Yes is the answer to the first question. Thankfully, I have learned that doubt is not the opposite of faith, but essential to a life of faith. Doubts and questions are faith’s fertile soil. Like anyone, I’ve had my share of both, in large part because of all that I see in this world, that we all see, that cannot be easily reconciled with the notion of a loving, all-powerful, all-knowing God.

From the great spiritual traditions we’ve inherited from our ancestors, there are, in fact, “answers” to the hardest questions human beings have asked for milenia, but to be honest, I’ve never found those answers particularly compelling or satisfying. I’m more drawn to the questions themselves and those who across the ages have had the courage to ask, and to live in the ambiguity of unknowing.
For example, there’s a book in the Bible, written centuries before the birth of Jesus, which tells the story of a man named Job. Job, as the story begins, is the embodiment of faithfulness and righteous living. But then catastrophe strikes on every front: his children die, his possessions are taken from him, he is afflicted with all manner of disease. All this happens at Satan’s hand, with God’s consent, as a kind of cosmic test of his faith. It’s a terrible set up for Job, and if you only read the first and last chapters of the book (which it seems that many do) you’re left with the impression that despite everything, Job never loses faith in God’s goodness. But the middle 37 chapters tell another story entirely. Job lashes out in grief and anger at God. He rejects every explanation that his well-meaning friends offer to explain why these terrible things have happened to him, which amount to all the best religious answers given to explain the reasons human beings must suffer and sound a lot like the platitudes we can fall back on in such times.

What turns things around for Job isn’t any of the answers given him. No, what happens is that after Job exhausts himself and falls silent, he has an experience of God speaking to him at last. To my reading, it’s not that great of an experience. God isn’t particularly consoling to Job, and God explains nothing, as if the mystery of human suffering must simply be accepted. But for Job, the experience of God coming to him was enough. It didn’t take away his suffering, or answer his questions. But it was enough for him to trust in God, accept grief as a given in this life, release his anger, and keep living.
Such moments, when they come, are what keep me going, too. Yes, I study the Scriptures. I show up in church, I say my daily prayers, and do my imperfect best to follow in the way of Jesus. But my faith in the reality of God, and of God’s goodness is sustained in moments of encounter, either in my own heart, or equally compelling, when I see the impact of a God-shaped, Jesus-centered life in another person.

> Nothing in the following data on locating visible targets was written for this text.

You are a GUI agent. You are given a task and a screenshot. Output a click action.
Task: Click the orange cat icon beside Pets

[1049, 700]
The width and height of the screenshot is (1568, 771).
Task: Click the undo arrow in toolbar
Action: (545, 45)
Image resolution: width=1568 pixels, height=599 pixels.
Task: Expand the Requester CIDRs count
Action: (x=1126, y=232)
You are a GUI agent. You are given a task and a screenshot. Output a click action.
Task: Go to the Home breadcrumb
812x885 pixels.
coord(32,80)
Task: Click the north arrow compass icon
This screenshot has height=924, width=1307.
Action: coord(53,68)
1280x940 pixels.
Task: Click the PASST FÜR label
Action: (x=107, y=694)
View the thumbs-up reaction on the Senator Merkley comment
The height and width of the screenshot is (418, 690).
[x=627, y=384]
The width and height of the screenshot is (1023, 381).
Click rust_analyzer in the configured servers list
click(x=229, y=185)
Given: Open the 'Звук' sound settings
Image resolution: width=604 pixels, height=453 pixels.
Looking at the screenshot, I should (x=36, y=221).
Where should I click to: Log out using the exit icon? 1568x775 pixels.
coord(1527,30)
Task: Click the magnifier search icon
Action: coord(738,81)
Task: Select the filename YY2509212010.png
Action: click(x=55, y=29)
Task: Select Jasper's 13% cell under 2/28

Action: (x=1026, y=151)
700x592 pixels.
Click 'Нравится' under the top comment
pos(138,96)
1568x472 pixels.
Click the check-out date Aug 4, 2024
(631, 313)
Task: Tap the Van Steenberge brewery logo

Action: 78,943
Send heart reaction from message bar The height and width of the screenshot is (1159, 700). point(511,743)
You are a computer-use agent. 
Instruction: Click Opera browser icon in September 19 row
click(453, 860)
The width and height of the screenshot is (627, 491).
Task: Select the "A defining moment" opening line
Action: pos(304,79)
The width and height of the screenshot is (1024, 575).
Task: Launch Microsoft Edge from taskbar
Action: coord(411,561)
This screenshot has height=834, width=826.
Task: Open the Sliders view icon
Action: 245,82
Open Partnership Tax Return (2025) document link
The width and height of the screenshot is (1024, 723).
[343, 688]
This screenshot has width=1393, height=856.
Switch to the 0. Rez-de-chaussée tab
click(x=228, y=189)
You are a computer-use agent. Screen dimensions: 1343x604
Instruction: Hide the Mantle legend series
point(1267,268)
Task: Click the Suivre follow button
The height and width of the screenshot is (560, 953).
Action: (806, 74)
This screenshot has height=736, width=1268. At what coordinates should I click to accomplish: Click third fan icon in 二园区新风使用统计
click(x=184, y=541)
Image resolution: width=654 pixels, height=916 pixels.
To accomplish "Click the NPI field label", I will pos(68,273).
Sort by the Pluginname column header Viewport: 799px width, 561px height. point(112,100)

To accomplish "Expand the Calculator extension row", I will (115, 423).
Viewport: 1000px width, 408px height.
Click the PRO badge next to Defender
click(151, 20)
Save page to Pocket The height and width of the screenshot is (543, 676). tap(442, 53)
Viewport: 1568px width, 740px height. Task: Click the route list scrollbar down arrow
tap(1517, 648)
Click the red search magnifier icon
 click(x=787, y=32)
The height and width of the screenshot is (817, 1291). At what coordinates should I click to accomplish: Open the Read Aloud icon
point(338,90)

I’m reminded of a song which put to a melody a haunting poem that is said to have been discovered on the wall of a World War II concentration camp:

I believe in the sun.
I believe in the sun, even when,
even when it’s not shining.
I believe in love.
I believe in love even when,
even when I don’t feel it.
I believe in God.
I believe in God even when,
even when God is silent.2

Such belief would be impossible without some previous sense of God’s presence and love, or a longing for it. Often it’s the memory of a sacred encounter, the desire for a connection with God, or someone’s faith that keeps us going when our faith wanes. As a young adult, when my heart was deeply broken, a wise person in my life said to me, “God is still with you, even though it doesn’t seem so now.” I held onto her words as a lifeline through that dark time.

I wonder who has been a lifeline for you in such times, and I suspect you have been that faith-carrying presence for others when they have felt most alone. We matter to one another more than we realize. So let me emphasize again the importance of your questions, and to encourage you not only to honor them for yourself but to share them with one another. Please continue to share them with me, if you like. Offer them to God as well–even to the God you’re not always sure that you believe in–and wait to see what happens.

1“Sometimes,” by David Whyte, in River Flow: New and Selected Poems, 1984-2007 (Langley, WA: Many Rivers Press, 2007), 53.